Optimising the message is one lever; the other is ensuring it is delivered by voices young people already trust. Eleven social media influencers, carefully selected, vetted and contracted across the four countries, are publishing posts, stories, and reels designed to debunk myths and inform young people about the realities of irregular migration and the alternatives available locally. Their content spans fictional series, selfie-style videos, polls, and interactive Q&As, a deliberate variety of formats set to total 100 posts across all influencers and countries by the campaign's close. Having these messages endorsed by voices young people already follow and trust is a proven way to spark community conversations, cut through misinformation, and deliver critical content through the channels where youth are most present and most receptive.
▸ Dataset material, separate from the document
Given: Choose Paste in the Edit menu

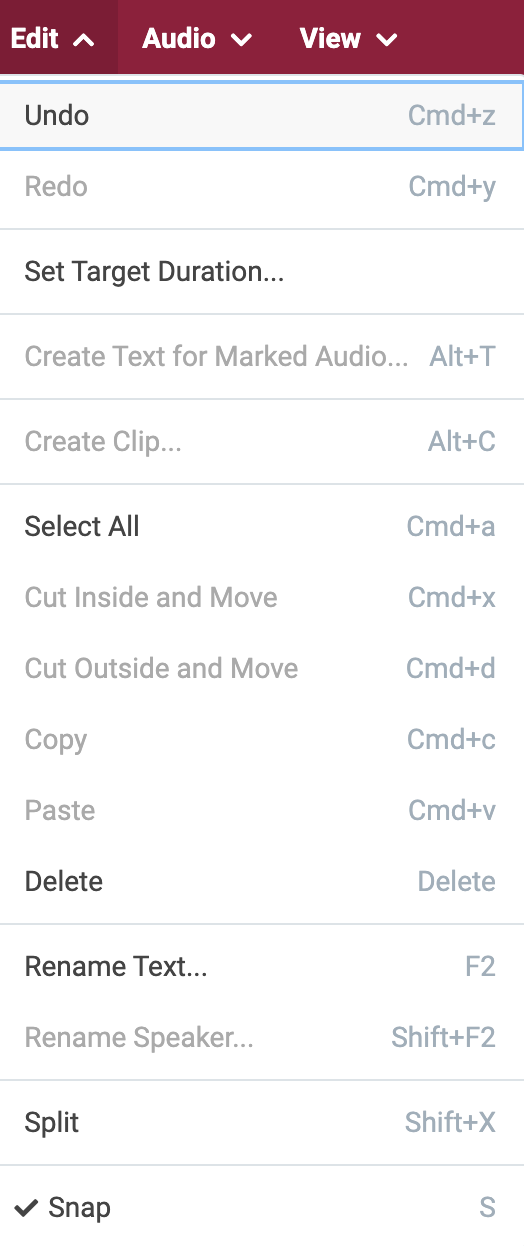Looking at the screenshot, I should (x=262, y=810).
SAFE-MIT social media campaigns across Meta and TikTok in four countries

SAFE-MIT social media campaigns under The Migrant Project (TMP) brand, reaching 42 million+ individuals across four countries

Building Local Capacity for the Long Term

A defining feature of SAFE-MIT is its commitment to local ownership. The project builds the technical, operational and communications capacity of partner organisations so they can continue this work independently. This extends to "neighbouring partners" in Ethiopia, Uganda, Tunisia and The Gambia: four NGOs trained by Seefar to run their own social media campaigns on irregular migration. All 16 staff from partner organisations in neighbouring countries demonstrated improved knowledge following training, with a 100% success rate against a 60% target, and are successfully running their own localised social media campaigns.

"Before SAFE-MIT social media training, we were limited to simply boosting posts. The training transformed how we work, giving us a far more strategic and data-driven approach to campaign management. We now build every post around a hook that stops the scroll, a caption that tells a story, and a call to action that prompts reflection. We are now on track to reach 1.25 million people, ahead of schedule. The results speak for themselves."

– Aymen Zawali, Ichrak Belhoula and Houda Jouini, Association Capsa Horizons / Radio Capsa FM, Tunisia

"The training helped us move from ad hoc posting to professional, evidence-based campaigns. Using audience targeting, A/B testing, and empowering messaging such as 'safe migration is the only real freedom'. We can now identify who is most vulnerable to irregular migration and reach them with content that inspires safer choices."

– Ahmed A. Salami, Director, Worldview The Gambia

Key Achievements

1,107 teachers trained across 34 sessions in four countries, with 77% demonstrating increased knowledge of irregular migration risks, exceeding the 60% target

95.9% of students in Escape Game sessions grasped key migration concepts, with 84.7% engagement during game play

42 million+ individuals reached via 16 social media campaigns on Meta and TikTok, generating over 14 million engagements across four countries

108 content pieces live on informedmigration.org, a multilingual platform in English, French and Arabic (target: 100)

100% of neighbour partner staff in Ethiopia, Uganda, Tunisia and The Gambia demonstrated improved communications skills post-training (target: 60%)

20 rounds of A/B testing completed across four countries, exceeding the target of 16, to optimise content and messaging

Looking Ahead

In September 2026, the project will hold four country-level closing events and a dedicated learning event in Kenya, bringing together implementers and stakeholders to share lessons. A short documentary and testimonial video series, filmed across all four countries, will capture the human stories that define this project. By close, SAFE-MIT aims to have equipped over 1,200 teachers, reached 65,000 students in classrooms, built social media campaigning capacities of multiple CSOs, and established a multilingual digital platform and a tested, replicable model that any organisation working on migration awareness can adopt.